For the entire playoffs, Kidd played more than 246 minutes. In that time, he scored 11 points on 3-for-25 shooting. According to Basketball-Reference.com, he’s the only player in league history to play more than 235 minutes in one playoff year while scoring 11 or fewer points.

In fact, to find a player who came even close to Kidd’s level of offensive uselessness, you’d have to go back to 1982, when San Antonio Spurs center George Johnson played 175 minutes in nine games and scored just 11 points, according to Basketball-Reference.com. But Johnson took one-third the number of shots that Kidd has (eight) and still made more of them (four) than Kidd.

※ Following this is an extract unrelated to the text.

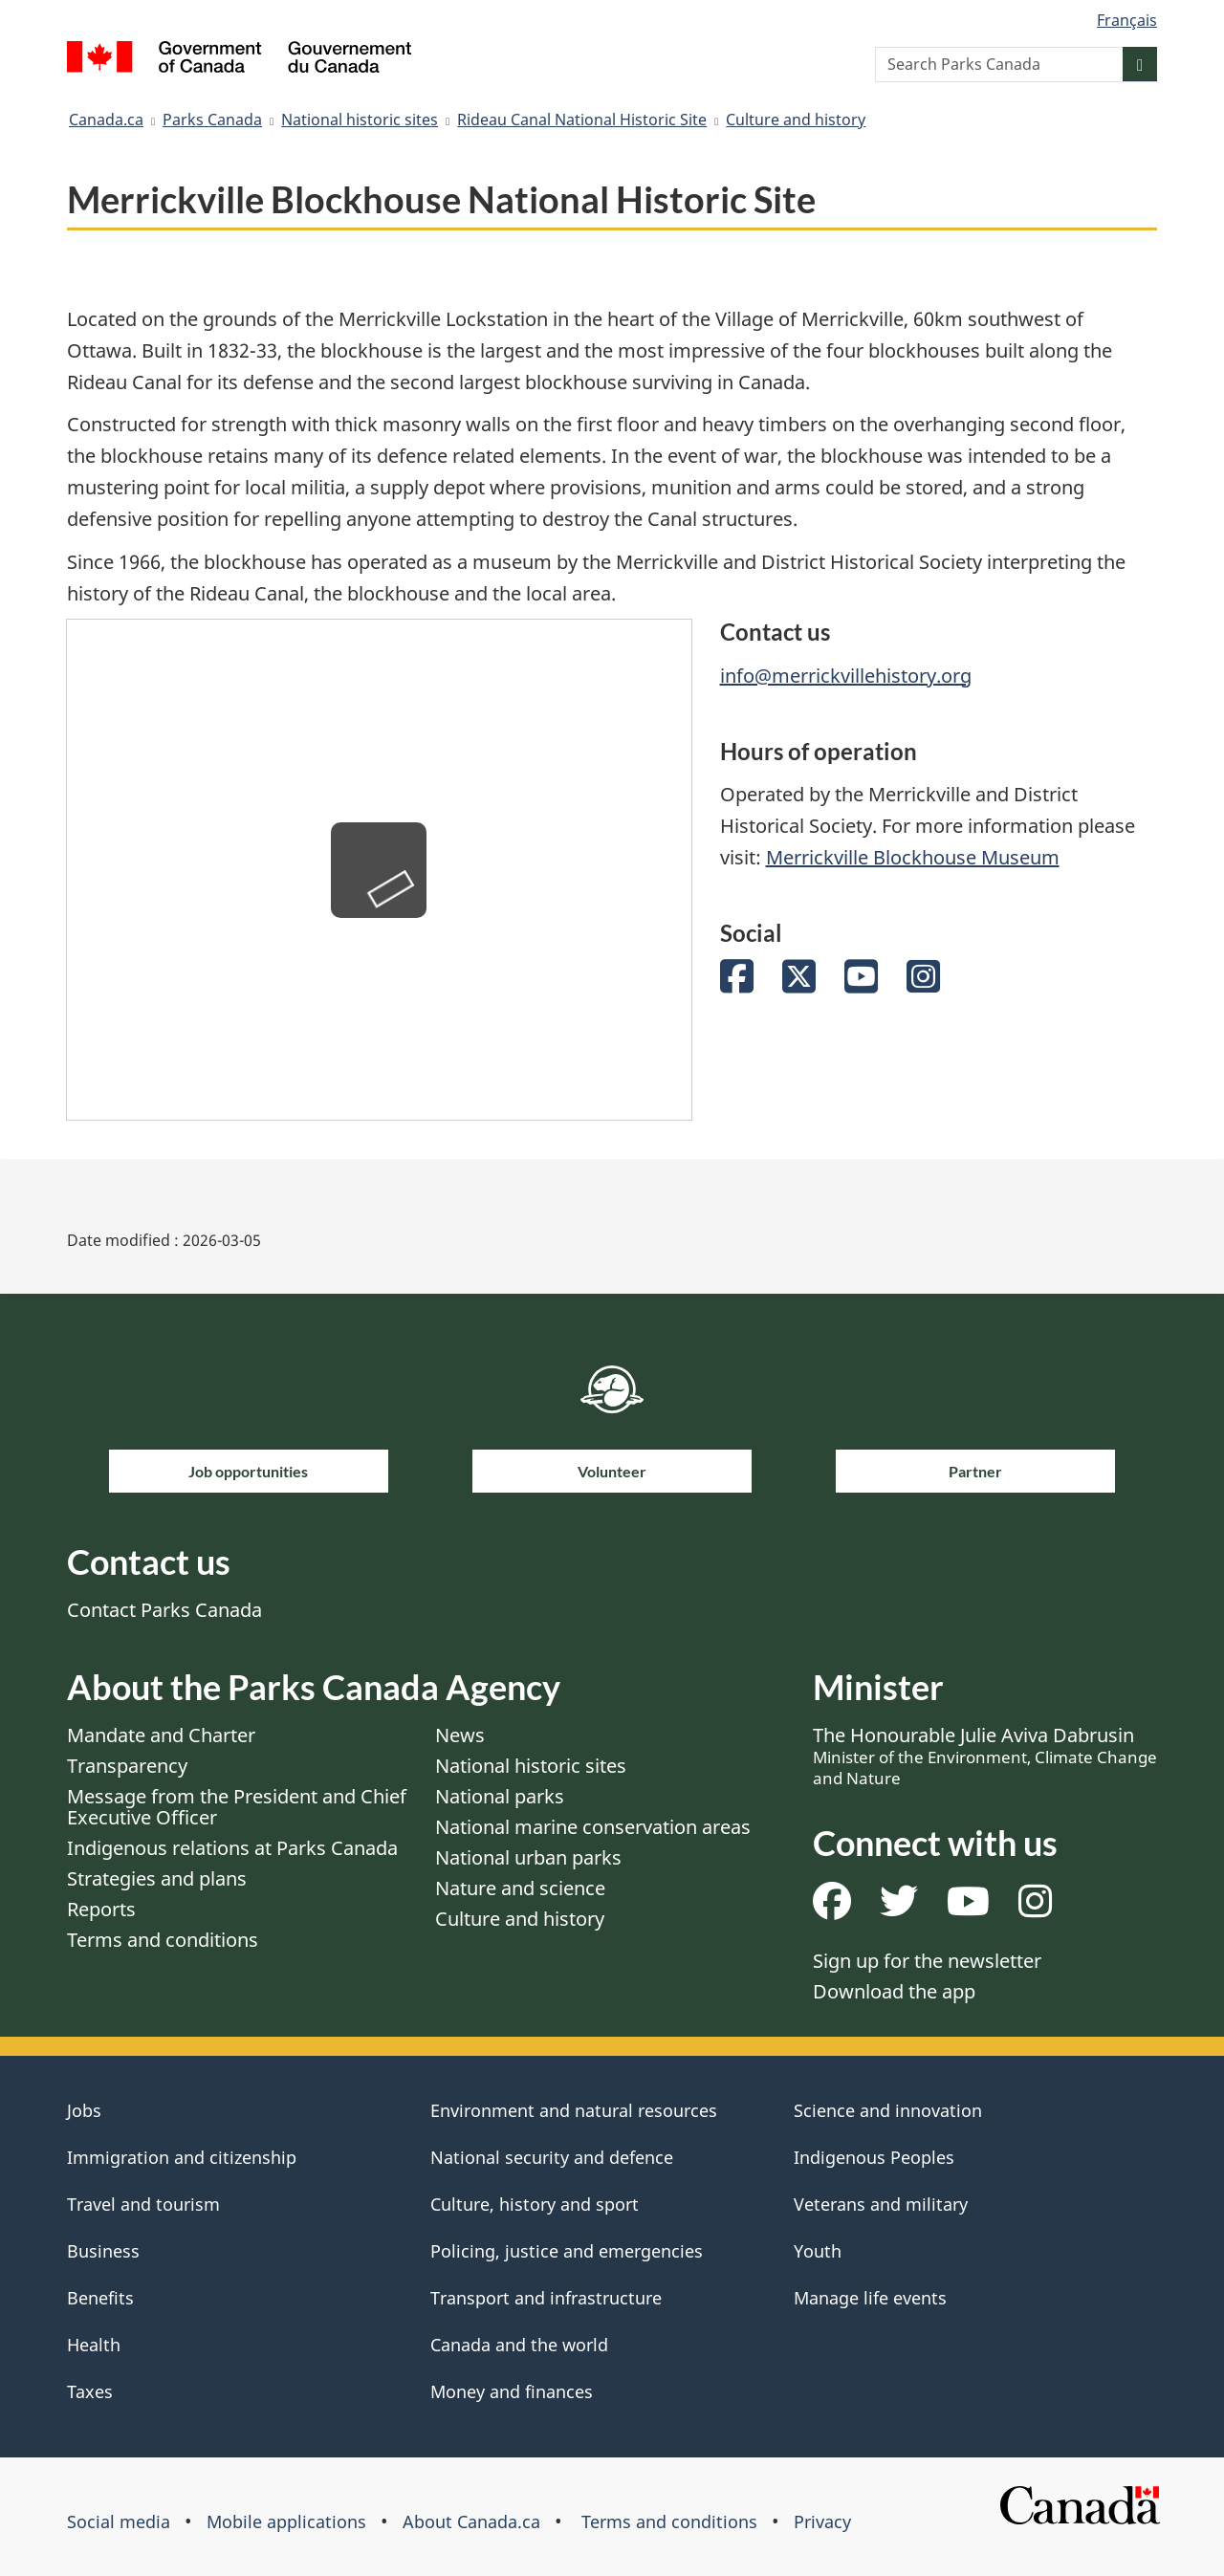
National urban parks (528, 1857)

You could also point to Houston Rockets forward Charles Jones, an aging, little-used player during the regular season who scored 14 total points in 237 minutes over the course of 19 playoff games in 1995. But he only took 13 shots, making five, and his team won a championship.

Now, to be fair, Kidd is 40, and averaged only six points per game this season. With Carmelo Anthony and J.R. Smith supposedly accounting for most of the offense on a given night, Kidd isn’t out there to put the ball in the basket. But when you’re a point guard who’s shooting 0-fer and scoring like a couple of shot-blocking big men — and your team is getting clobbered while it happens —you’ve got a problem.

Things fell apart for the Knicks, to the point that even New York City councilmen gave up on the team. On the bright side, Kidd and his teammates won’t have to endure any more games this season.